I think I will start shooting 4 shot groups, and that may help a little more.
How often do you guys clean your big guns while shooting? is there a certain # of shots before you clean? kind of a benchmark people go by?
[/ QUOTE ]Good comments, questions...here's answers, comments.
Bedding; the bottom of the recoil lug must not bottom out. When it does, the bottom, front part of the receiver won't be held down solid and perfect in its part of the epoxy. Always have 1/32nd inch of tape on the lug's bottom before putting the metal in the gooey epoxy. The front and sides should have full contact; that helps prevents receiver twisting (especially on round ones like Remington and Savage) and front-back movement.

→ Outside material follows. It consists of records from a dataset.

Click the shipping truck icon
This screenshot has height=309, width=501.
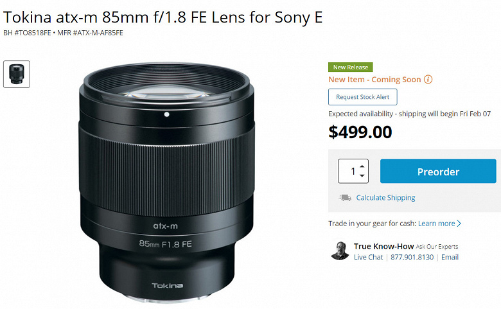point(345,198)

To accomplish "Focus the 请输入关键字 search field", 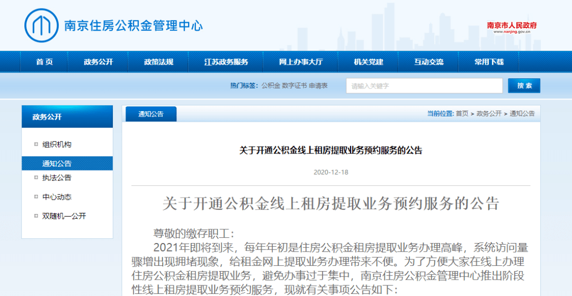I will pyautogui.click(x=424, y=86).
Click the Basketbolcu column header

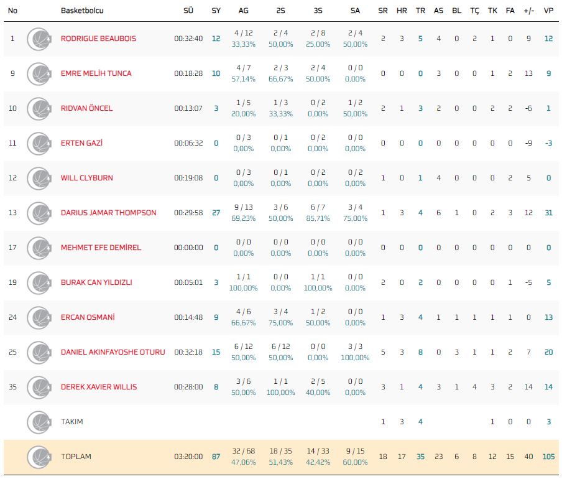point(82,11)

Number of shots in a group; the more the merrier....er..I mean meaningful. Statistically speaking, one needs at least 15 shots in a single group if one expects it to be at least 80% reliable; that is at least 80% of the groups will be smaller than a 15-shot one is. And if one shoots enough shots in a single group, it will be a one-hole group...even if it's at 200 yards and 4 inches in outside diameter. I talked with one of the ballistic engineers at Lake City Arsenal years ago about testing ammo for accuracy. We talked about what's called the 10 - 20 - 30 - 40 percent rule; 40% of all the shots will go inside the middle 40% diameter of the whole group, 30% inside that and the next 30% which means 70% of all shots will go inside the 70% diameter of the whole group. Adding the next 20% means 90% of all shots will go inside 90% of the whole group's diameter. And of course 10% of the shots will go outside the 90% circle but inside the group's diameter. This is very obvious if you shoot 200 to 300 shots per test group, determine group center, then calculate the mean radius each shot is from the actual group center. Speaking of group centers, did anyone ever shoot four 5-shot groups, each on a different target atop one target to record all 20 shots, but using the same aiming point, then compare the 20-shot composite group to each one of the 5-shot groups? Like the man says, "Like one-hole groups? Shoot only 1-shot or 300-shot groups. Like high levels of confidence? Shoot many-shot groups." The more shots per group there are the higher level of confidence one represents what accuracy is. Any single group of less than 10 to 15 shots is not above 50% confidence; half the groups fired will be bigger and half smaller. A single 3-shot group has a very low confidence level and for ammo/rifle evaluation purposes is only an indicator that great accuracy may exist - but note that a 50-shot 2-MOA group will have several 3-shot clusters of about 1/3rd MOA each. I know, we usually don't have the resources to shoot a few hundred shots into one group to test for accuracy; that's why I use 15 shots as a compromise.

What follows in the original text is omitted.